Time went by. Boyce lost hope.
“I gave up,” he said. “We made our goodbyes.”
Then a trauma helicopter appeared in the sky. The pilot spotted the Boyces, but there was no solid ground to land on.
Danny McClelland, 33, was with his family in a swamp buggy when they noticed a helicopter circling. Someone on board was making hand signals to them. They followed along.
“He led us right to where we needed to go,” McClelland said.
Boyce was unconscious when they reached him. McClelland said his “red neck ingenuity” kicked in: He grabbed some industrial sized zip ties from his buggy and cinched them around Boyce’s leg next to the belts.

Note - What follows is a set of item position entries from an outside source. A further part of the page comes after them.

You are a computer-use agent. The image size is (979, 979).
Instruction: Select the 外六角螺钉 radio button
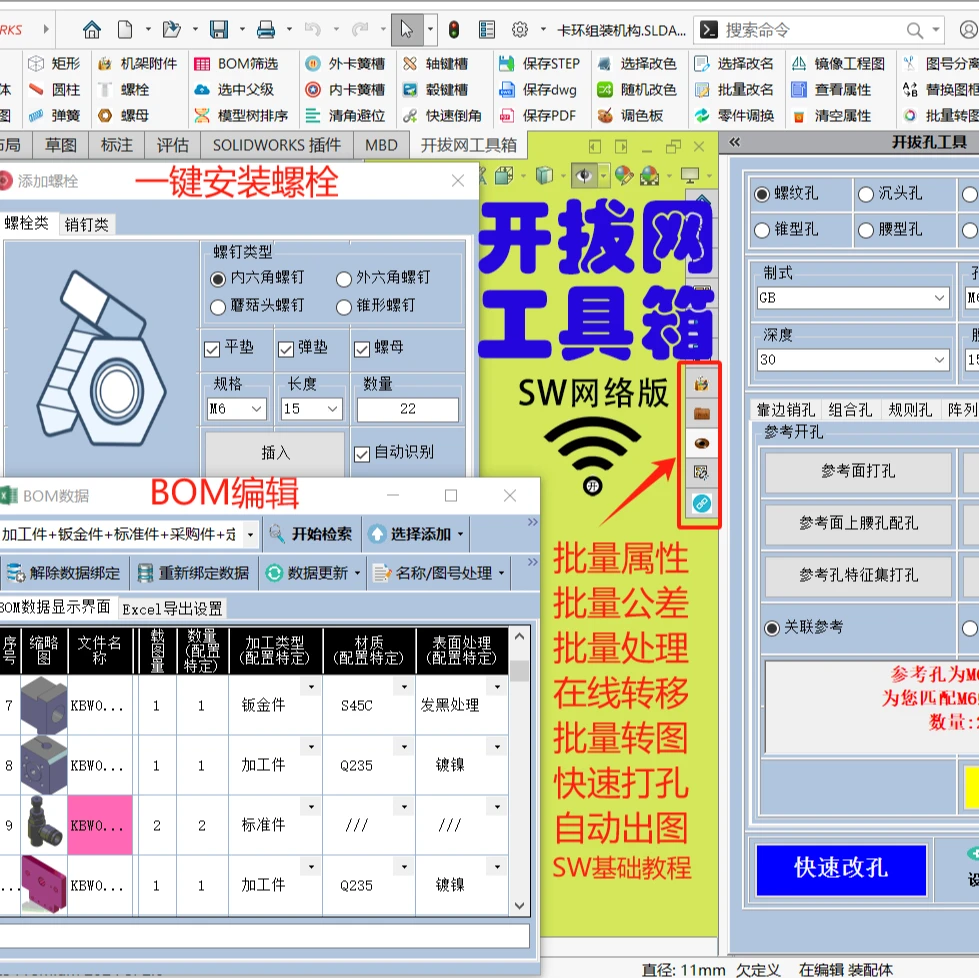[x=344, y=279]
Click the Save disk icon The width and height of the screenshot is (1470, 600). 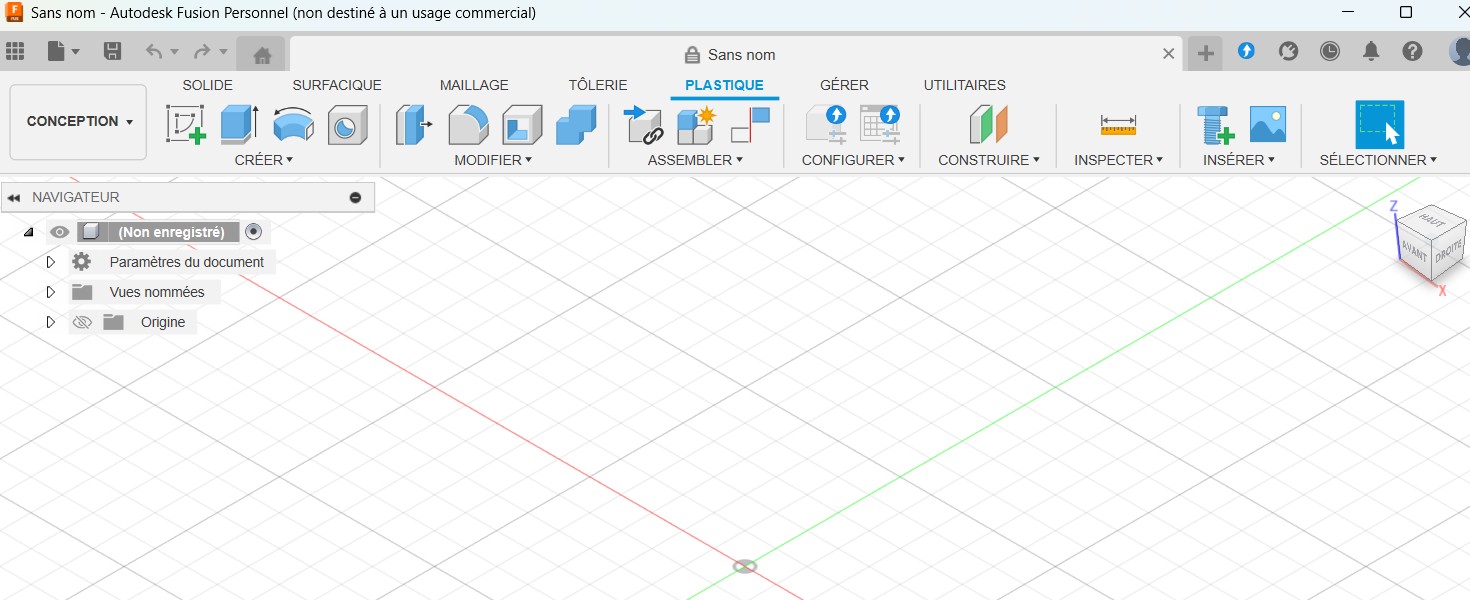113,52
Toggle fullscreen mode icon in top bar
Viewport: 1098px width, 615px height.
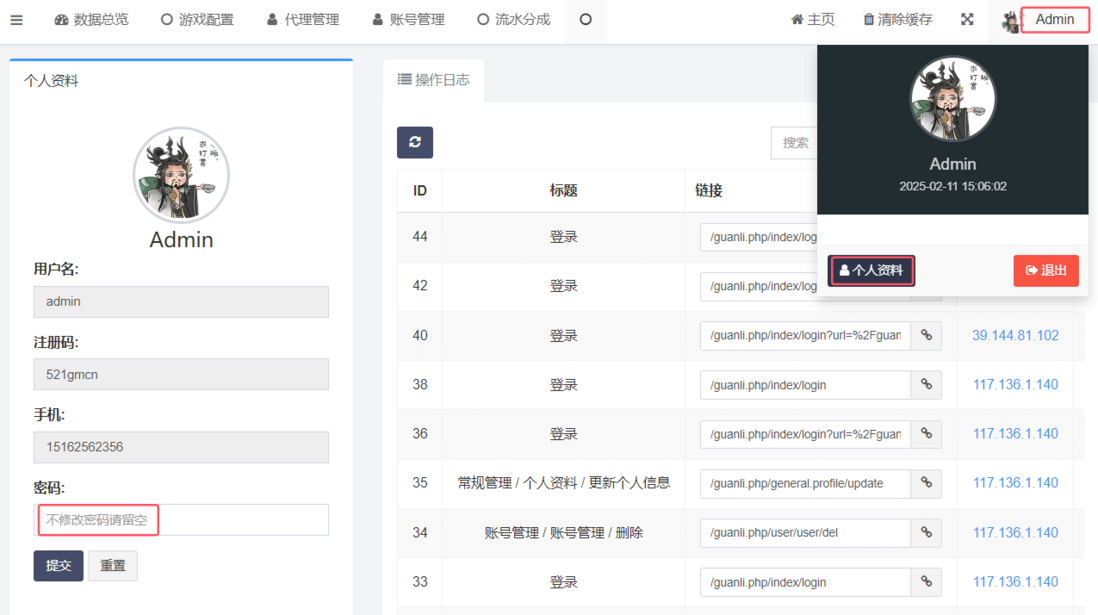point(967,20)
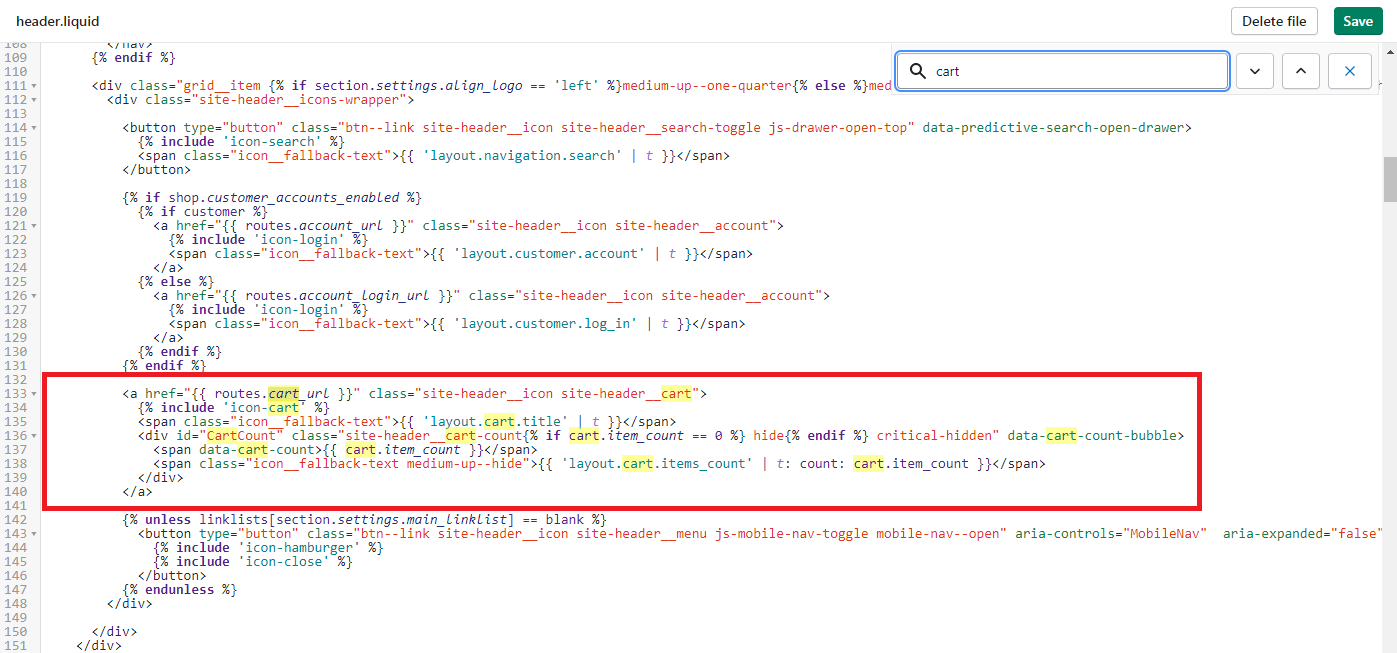Fold the icons-wrapper div at line 112
This screenshot has height=653, width=1397.
coord(34,100)
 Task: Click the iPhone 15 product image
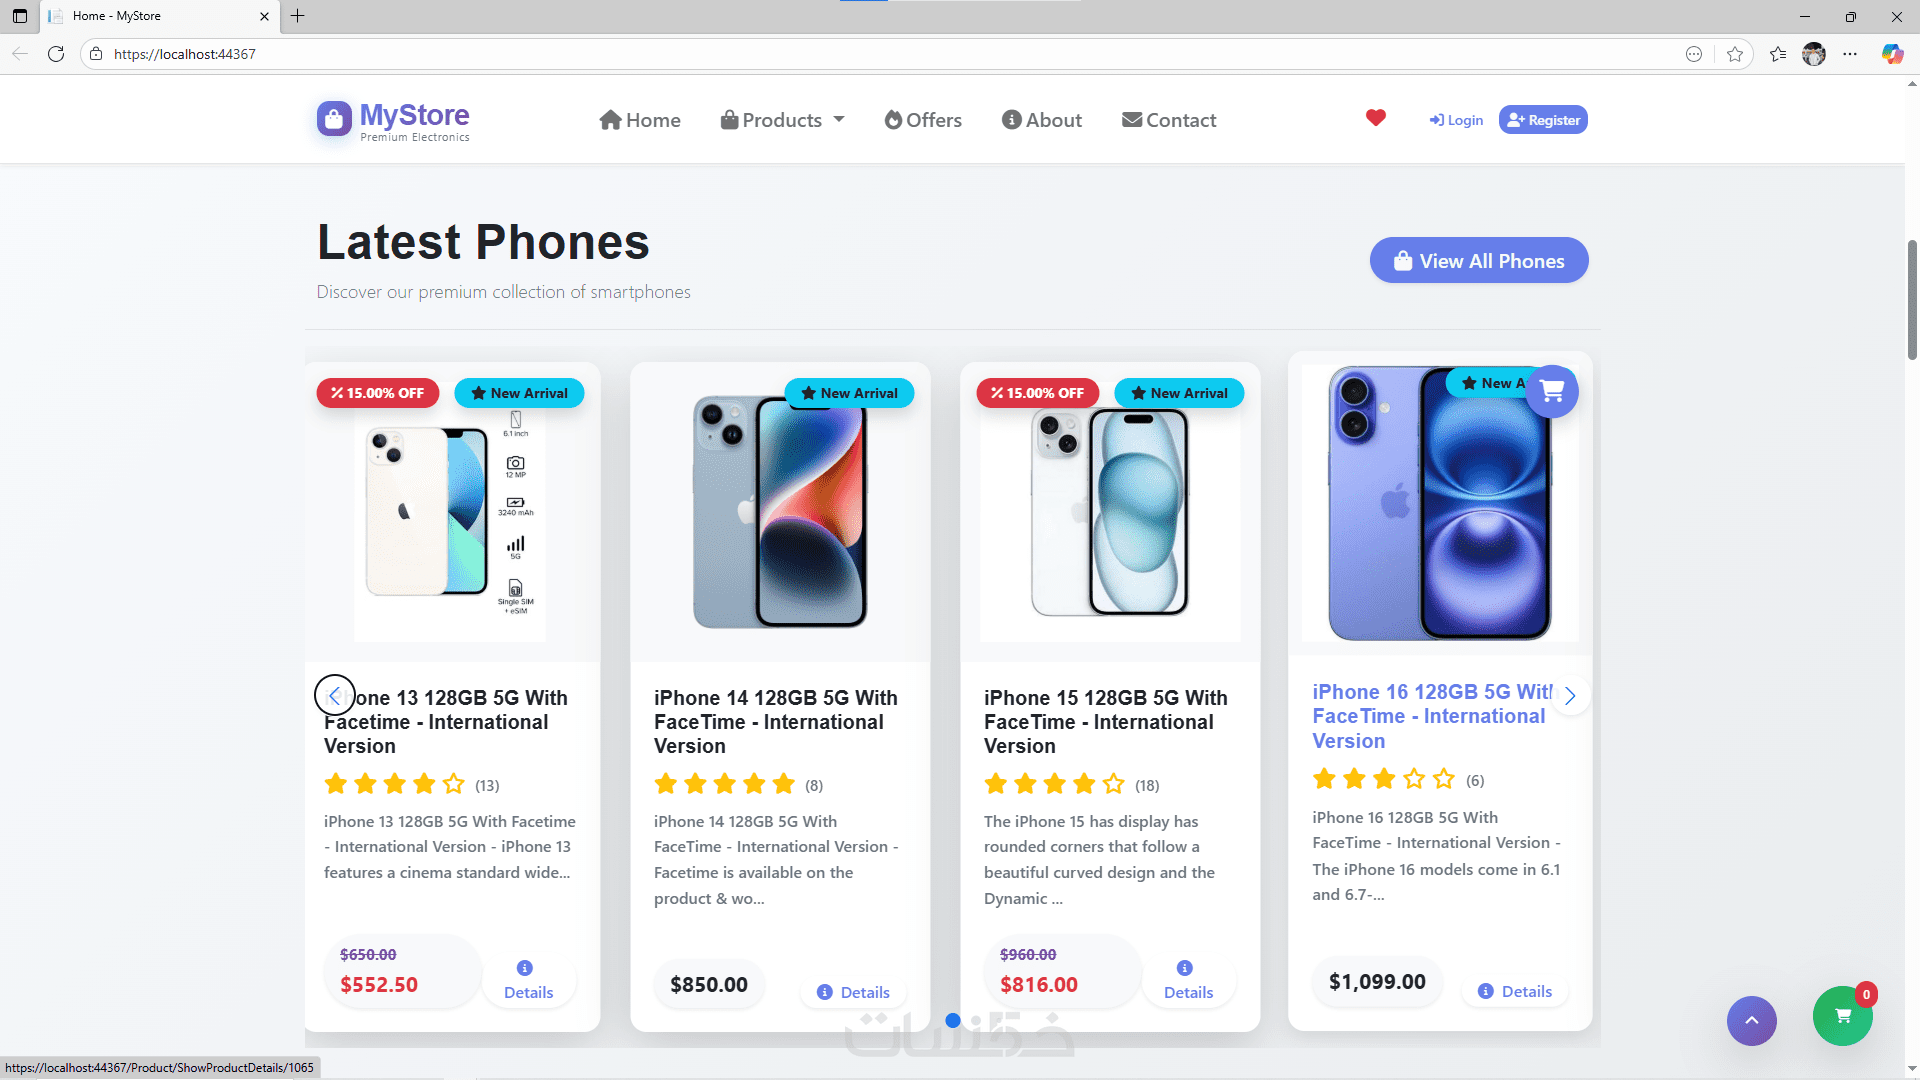(1110, 511)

They loaded Boyce onto the buggy and took him to the helicopter, where he was flown to the hospital. Nearly three hours had passed since the 911 call.
“We knew it was going to be tough to get there,” Martin County Fire Rescue Life Star pilot Brad Bost said. “We were trying to locate these guys based off their cellphone ping, and that doesn’t get you to exactly where you need to be because the coverage is so spotty.”
St. Mary’s Medical Center trauma surgeon Jorge Vega said the tourniquet and zip ties minimized blood loss and saved Boyce’s life. Vega called it “survivor’s instinct.”
Remarkably, the damage from the alligator bites was limited to skin and soft tissue: No ligaments or muscles were severed, Vega said.
Boyce was discharged from the hospital Tuesday with some impressive teeth marks on his thigh.
“They got me out of there alive,” he said, finding his words of gratitude inadequate. “There’s nothing I can say to thank anybody. What can you say?”